[Assigned task] What lines of the data below hold the string "thumbnail"? Copy each one.
※ ※ ※
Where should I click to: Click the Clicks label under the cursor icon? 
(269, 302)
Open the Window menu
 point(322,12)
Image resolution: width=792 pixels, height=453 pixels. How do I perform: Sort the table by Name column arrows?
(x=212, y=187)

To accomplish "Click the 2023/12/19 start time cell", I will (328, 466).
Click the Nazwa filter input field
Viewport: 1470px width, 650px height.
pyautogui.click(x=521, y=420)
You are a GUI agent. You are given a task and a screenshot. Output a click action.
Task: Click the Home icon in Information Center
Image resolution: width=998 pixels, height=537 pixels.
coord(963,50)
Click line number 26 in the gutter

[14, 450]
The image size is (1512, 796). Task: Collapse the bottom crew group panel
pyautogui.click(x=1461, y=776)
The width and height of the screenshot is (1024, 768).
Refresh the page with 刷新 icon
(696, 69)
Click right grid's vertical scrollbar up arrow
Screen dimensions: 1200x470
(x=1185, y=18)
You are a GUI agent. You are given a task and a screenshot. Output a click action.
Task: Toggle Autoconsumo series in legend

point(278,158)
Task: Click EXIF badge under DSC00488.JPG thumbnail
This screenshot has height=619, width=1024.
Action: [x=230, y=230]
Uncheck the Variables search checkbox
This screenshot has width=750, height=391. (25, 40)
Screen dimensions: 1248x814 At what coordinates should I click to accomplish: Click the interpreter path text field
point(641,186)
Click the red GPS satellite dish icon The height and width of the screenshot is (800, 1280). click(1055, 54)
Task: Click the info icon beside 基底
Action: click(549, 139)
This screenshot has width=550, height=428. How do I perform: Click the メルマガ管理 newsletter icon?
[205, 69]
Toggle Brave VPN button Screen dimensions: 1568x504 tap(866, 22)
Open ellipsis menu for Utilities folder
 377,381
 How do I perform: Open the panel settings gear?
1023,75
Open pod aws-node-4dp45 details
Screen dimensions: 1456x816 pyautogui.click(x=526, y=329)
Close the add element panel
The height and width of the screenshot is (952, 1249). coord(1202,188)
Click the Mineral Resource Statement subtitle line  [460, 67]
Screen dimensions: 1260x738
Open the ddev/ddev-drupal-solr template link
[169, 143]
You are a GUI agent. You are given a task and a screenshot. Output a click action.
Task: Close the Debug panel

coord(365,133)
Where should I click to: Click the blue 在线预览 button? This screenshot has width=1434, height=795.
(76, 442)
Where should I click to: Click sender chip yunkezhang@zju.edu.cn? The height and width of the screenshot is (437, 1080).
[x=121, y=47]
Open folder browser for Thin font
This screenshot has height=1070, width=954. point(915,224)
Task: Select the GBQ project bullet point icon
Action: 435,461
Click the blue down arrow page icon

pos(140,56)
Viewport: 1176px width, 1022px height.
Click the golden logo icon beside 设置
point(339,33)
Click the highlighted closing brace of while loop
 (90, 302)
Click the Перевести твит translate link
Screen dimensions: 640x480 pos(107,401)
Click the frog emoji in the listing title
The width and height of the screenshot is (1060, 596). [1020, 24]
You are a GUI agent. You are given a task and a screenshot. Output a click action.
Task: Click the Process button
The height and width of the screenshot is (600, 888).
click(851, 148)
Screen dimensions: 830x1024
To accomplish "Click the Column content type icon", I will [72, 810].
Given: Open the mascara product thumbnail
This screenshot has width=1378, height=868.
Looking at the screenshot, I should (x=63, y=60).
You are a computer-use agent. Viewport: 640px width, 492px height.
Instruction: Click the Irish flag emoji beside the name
※ ※ ※
[Solution to the exercise]
Task: Click EXIF badge under DSC00488.JPG thumbnail
Given: Open the mascara product thumbnail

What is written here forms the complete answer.